***** Information shown
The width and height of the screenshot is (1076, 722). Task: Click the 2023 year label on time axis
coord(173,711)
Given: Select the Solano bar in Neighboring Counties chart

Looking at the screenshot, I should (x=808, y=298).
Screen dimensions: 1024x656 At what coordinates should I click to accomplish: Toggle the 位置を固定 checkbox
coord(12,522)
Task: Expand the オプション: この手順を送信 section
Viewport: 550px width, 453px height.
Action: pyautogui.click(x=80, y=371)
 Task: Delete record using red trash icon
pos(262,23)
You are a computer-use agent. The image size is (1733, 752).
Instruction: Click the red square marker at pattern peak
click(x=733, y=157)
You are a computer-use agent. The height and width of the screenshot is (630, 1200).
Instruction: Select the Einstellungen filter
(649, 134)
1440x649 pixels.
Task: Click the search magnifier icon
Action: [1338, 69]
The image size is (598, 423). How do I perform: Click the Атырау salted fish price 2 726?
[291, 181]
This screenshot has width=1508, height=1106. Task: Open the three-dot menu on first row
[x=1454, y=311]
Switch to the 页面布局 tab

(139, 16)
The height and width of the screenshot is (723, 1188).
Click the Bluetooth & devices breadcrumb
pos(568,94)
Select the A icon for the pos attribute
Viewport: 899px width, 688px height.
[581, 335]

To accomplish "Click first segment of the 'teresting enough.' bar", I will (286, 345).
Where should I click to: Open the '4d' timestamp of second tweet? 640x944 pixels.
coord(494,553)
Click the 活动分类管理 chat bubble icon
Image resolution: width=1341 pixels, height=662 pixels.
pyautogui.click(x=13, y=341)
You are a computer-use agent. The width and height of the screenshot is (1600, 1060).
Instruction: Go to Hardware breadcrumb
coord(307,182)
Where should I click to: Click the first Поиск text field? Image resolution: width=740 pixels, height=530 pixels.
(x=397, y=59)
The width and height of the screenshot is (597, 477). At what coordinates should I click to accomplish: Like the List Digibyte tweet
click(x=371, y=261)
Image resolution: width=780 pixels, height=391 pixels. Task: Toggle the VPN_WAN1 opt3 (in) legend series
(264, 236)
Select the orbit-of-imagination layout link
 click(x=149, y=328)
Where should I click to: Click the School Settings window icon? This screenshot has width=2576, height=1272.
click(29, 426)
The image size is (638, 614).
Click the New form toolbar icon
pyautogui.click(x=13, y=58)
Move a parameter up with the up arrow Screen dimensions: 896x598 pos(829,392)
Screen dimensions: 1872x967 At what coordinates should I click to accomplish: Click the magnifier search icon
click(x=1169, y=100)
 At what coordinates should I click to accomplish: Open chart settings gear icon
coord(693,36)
**********
→ **Exercise prompt**:
What is needed is a word-for-word copy of the records above, from the first line through the line that contains "You are a computer-use agent. The height".

→ **Result**:
The width and height of the screenshot is (1076, 722). Task: Click the 2023 year label on time axis
coord(173,711)
Given: Select the Solano bar in Neighboring Counties chart

Looking at the screenshot, I should (x=808, y=298).
Screen dimensions: 1024x656 At what coordinates should I click to accomplish: Toggle the 位置を固定 checkbox
coord(12,522)
Task: Expand the オプション: この手順を送信 section
Viewport: 550px width, 453px height.
Action: pyautogui.click(x=80, y=371)
 Task: Delete record using red trash icon
pos(262,23)
You are a computer-use agent. The image size is (1733, 752).
Instruction: Click the red square marker at pattern peak
click(x=733, y=157)
You are a computer-use agent. The height and width of the screenshot is (630, 1200).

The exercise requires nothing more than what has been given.